Так, как с пустым барабаном револьвера я чувствовал себя очень неуютно в подобном, враждебном окружении, я поднял валяющуюся у моих ног винтовку и осторожно двинулся вперед, к выходу, стараясь не наступать на распластанных на полу людей. Второй моряк, очевидно, был жив, во всяком случае крови на нём видно не было, а кисти рук, которыми он обхватил голову, закрывая затылок, сильно дрожали. Помня, что по условиям сна боеприпасы у меня не бесконечны, я попытался перевернут военно-морское тело. Но человек старательно прижимался к полу, пришлось мне, кряхтя, опускаться, придавив коленом зад моряка, и, наощупь снимать с него кожаный пояс, на который было вздето несколько маленьких, но увесистых подсумков. Подпоясав трофейным ремнем свое гражданское пальто, я подобрал винтовку второго моряка и забросил ее себе на плечо. За морячком, старательно не шевелясь, лежал ещё несколько вооружённых разномастными винтовками людей. Один, на вид, так вообще, был натуральный пацан, в синей фуражке с лаковым козырьком, с огромными латунными листьями и цифрой «три» на месте кокарды. Паренек сидел, привалившись к стене, закрыв растопыренными ладошками лицо. Из-под, широко раздвинутых пальцев, на меня смотрел огромный, вытаращенный глаз. Я подошёл поближе и поднёс к глазу, так напугавший меня, кончик штыка. Пальцы руки тут-же сомкнулись и глаз исчез. Надеюсь этот мальчик, судя по форме, гимназист, в следующий раз воздержится от того, чтобы хватать ржавую винтовку и бежать убивать человека, который не сделаем ему ничего плохого. Я поднялся из полуподвала на улицу и подошёл к осторожно выглядывающий из-за сарая Архипу.

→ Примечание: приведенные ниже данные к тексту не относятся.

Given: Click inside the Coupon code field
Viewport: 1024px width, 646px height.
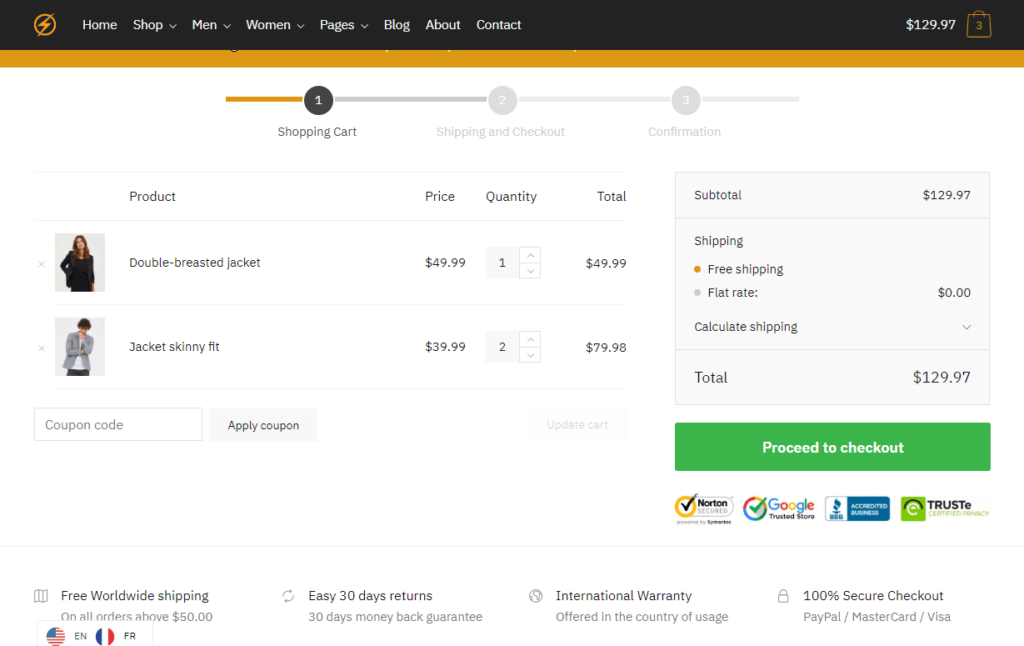Looking at the screenshot, I should [117, 424].
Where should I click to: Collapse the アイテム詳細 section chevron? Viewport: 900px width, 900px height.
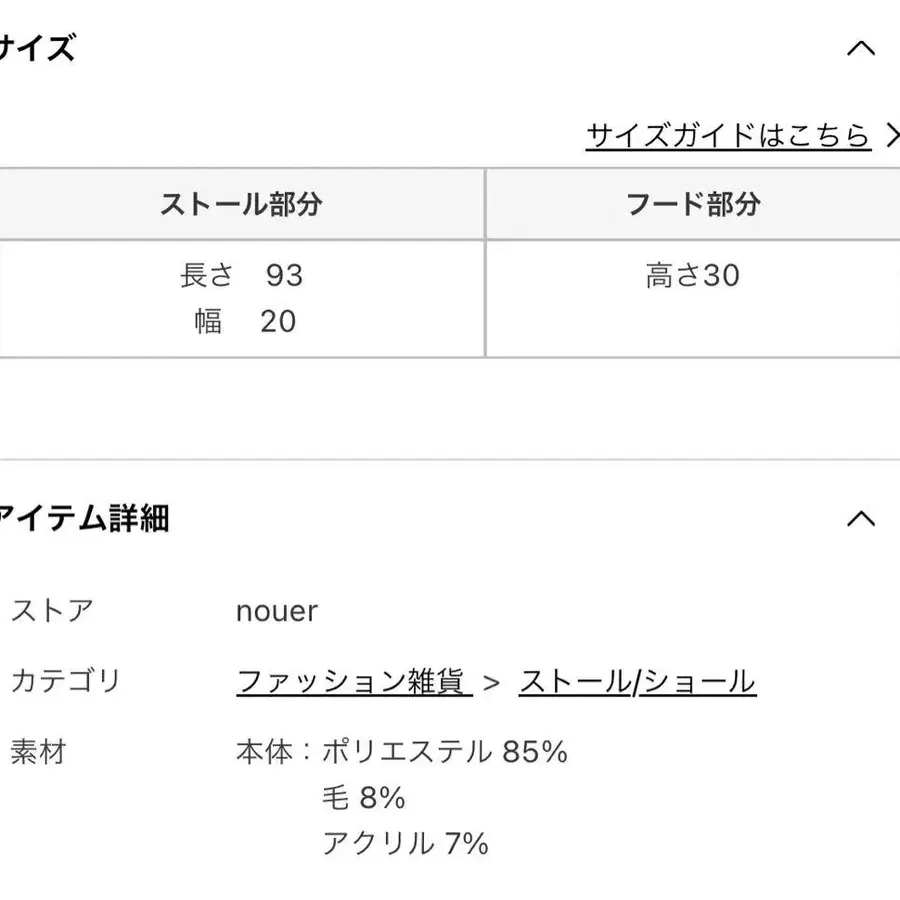[861, 518]
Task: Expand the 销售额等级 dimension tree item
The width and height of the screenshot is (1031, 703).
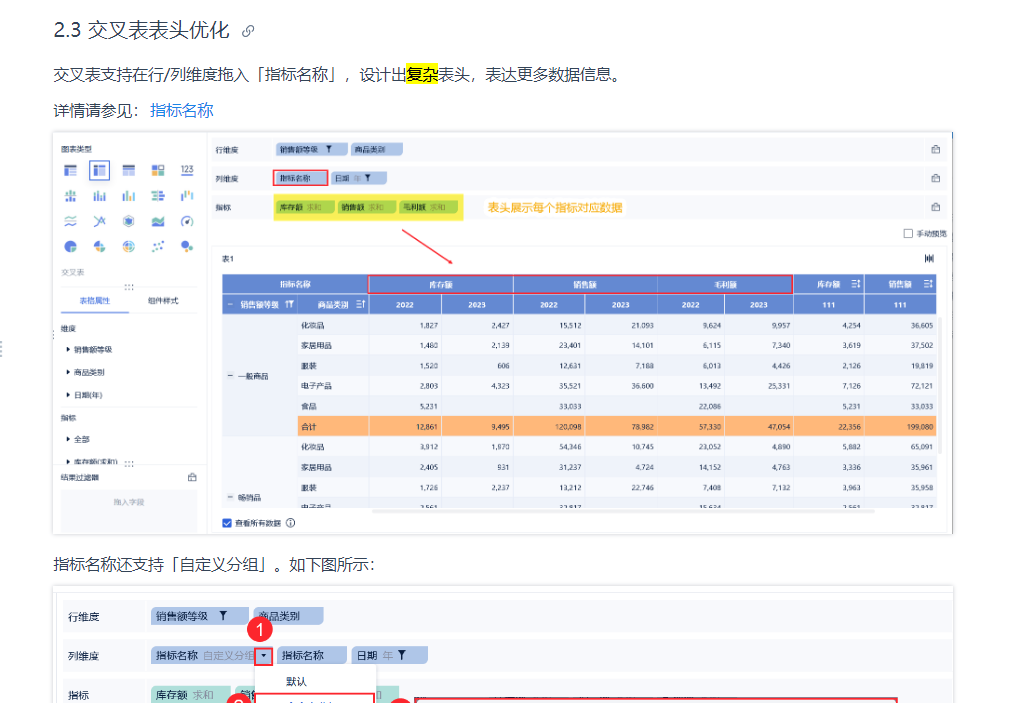Action: point(67,349)
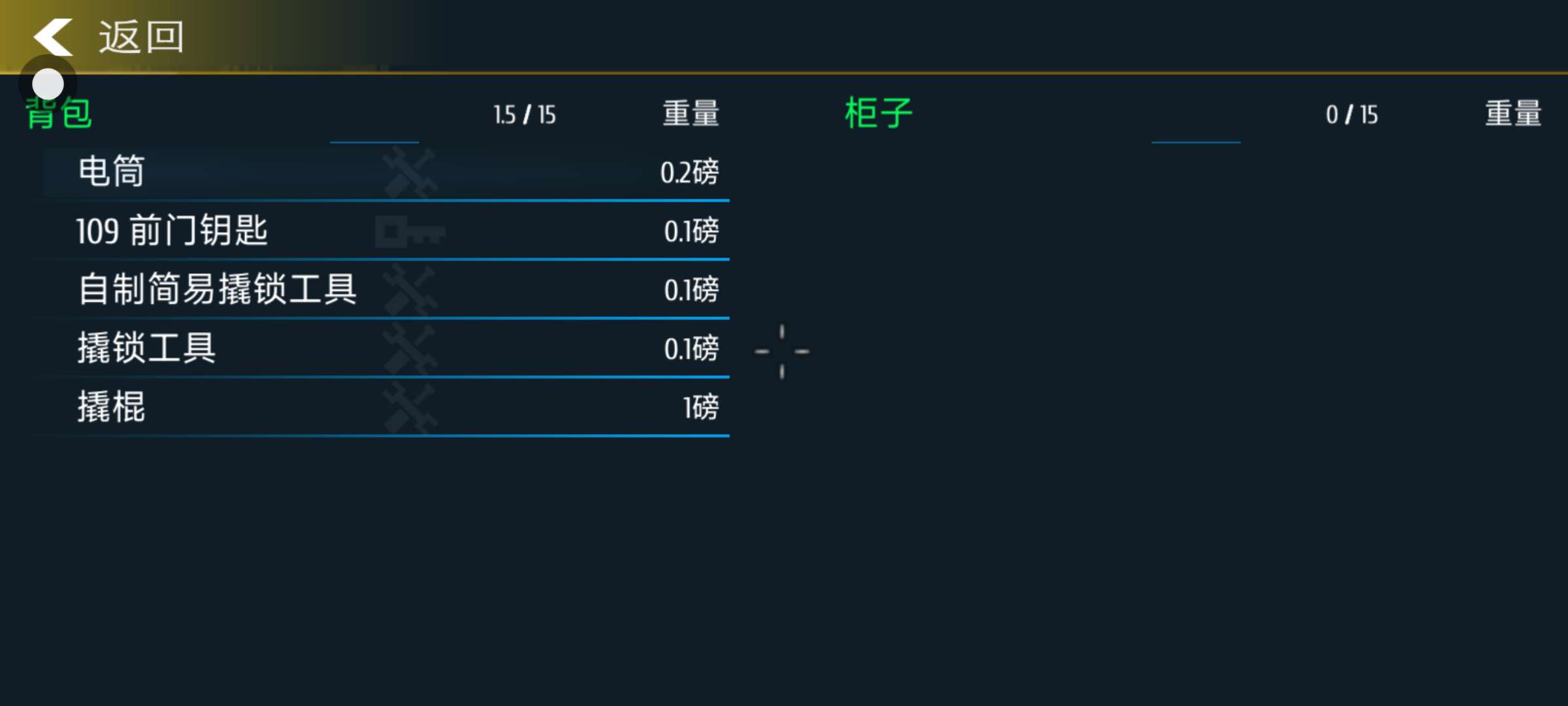Screen dimensions: 1568x706
Task: Tap the tool icon on 电筒 row
Action: click(x=410, y=173)
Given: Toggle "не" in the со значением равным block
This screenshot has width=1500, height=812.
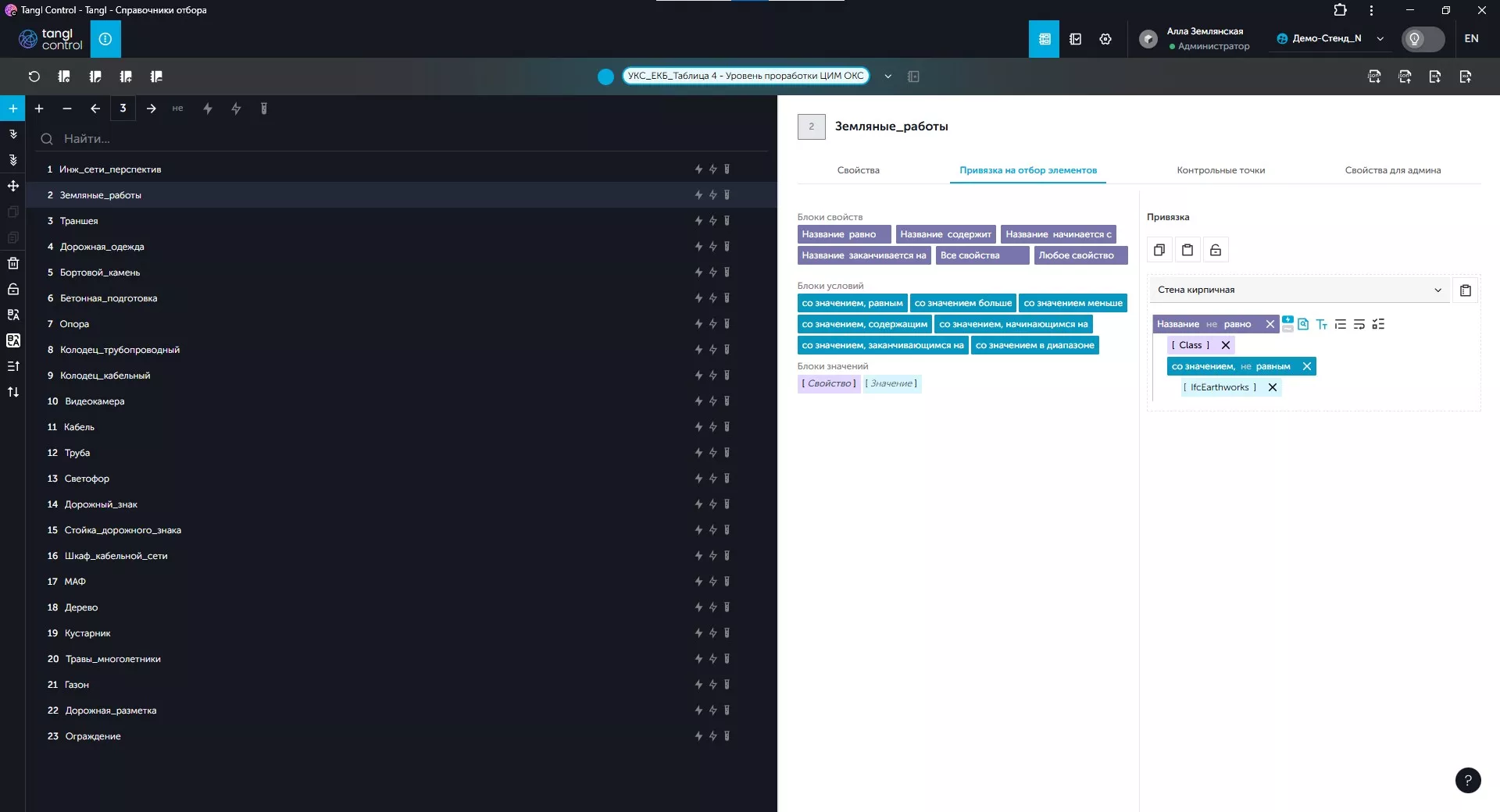Looking at the screenshot, I should (1245, 366).
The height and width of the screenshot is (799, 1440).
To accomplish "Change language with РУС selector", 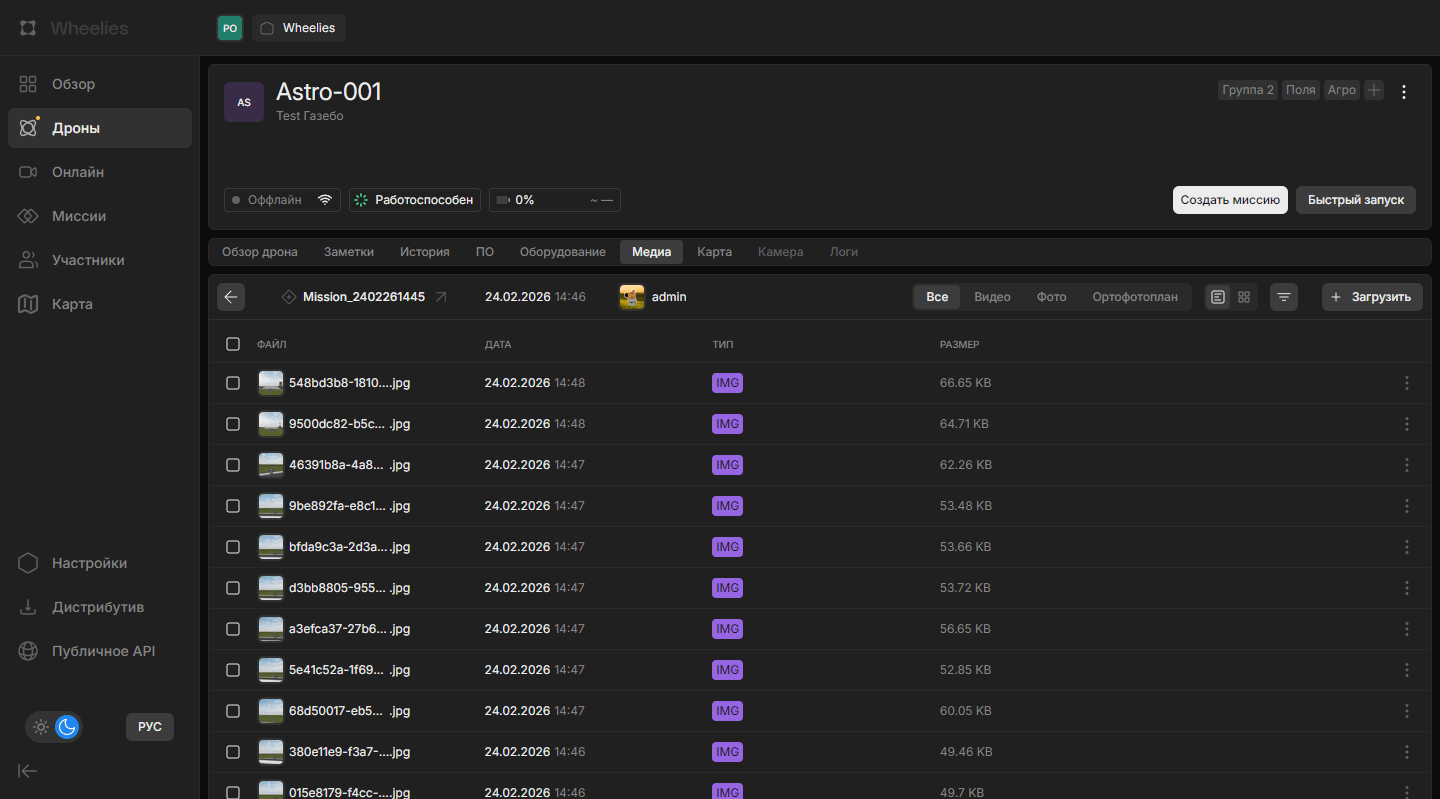I will pos(150,727).
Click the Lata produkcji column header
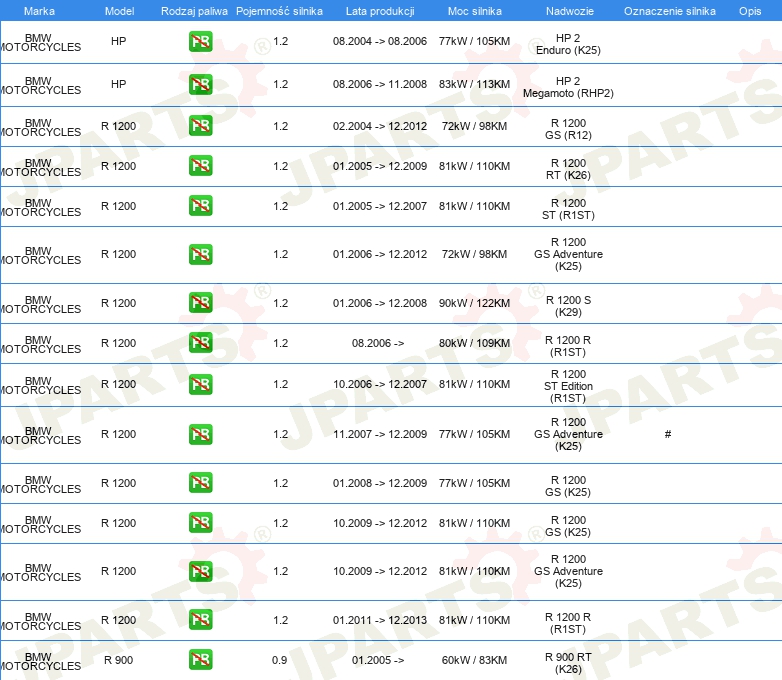 click(x=380, y=11)
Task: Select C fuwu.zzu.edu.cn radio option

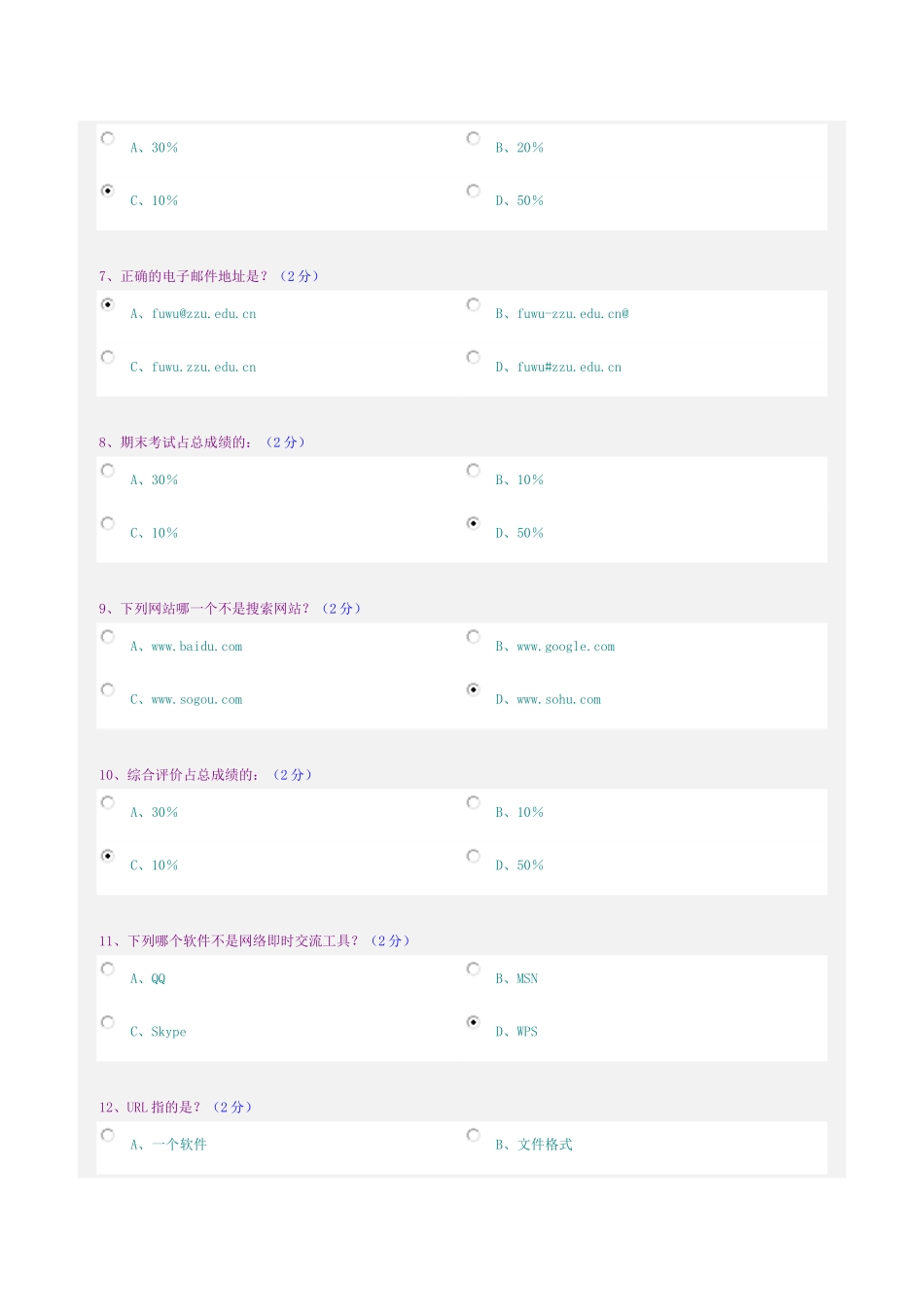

– Архип Петрович, спасибо тебе за всё! Не знаю, получится ли ещё увидеться. Скажи мне пожалуйста, а где моя жена?
– Сильно ударили по голове? — с, заросшего лохматый бородой, лица человека-горы, на меня сочувственно смотрели небольшие серые глазки:
— Совсем ничего не помнишь? Твоя Аглая по осени померла, ты говорил, что лихорадку какую-то подхватила.
– Теперь вспомнил. — Я забросил ремень второй винтовки на то же плечо: Прощай Архип! Дай то, Бог, ещё встретимся.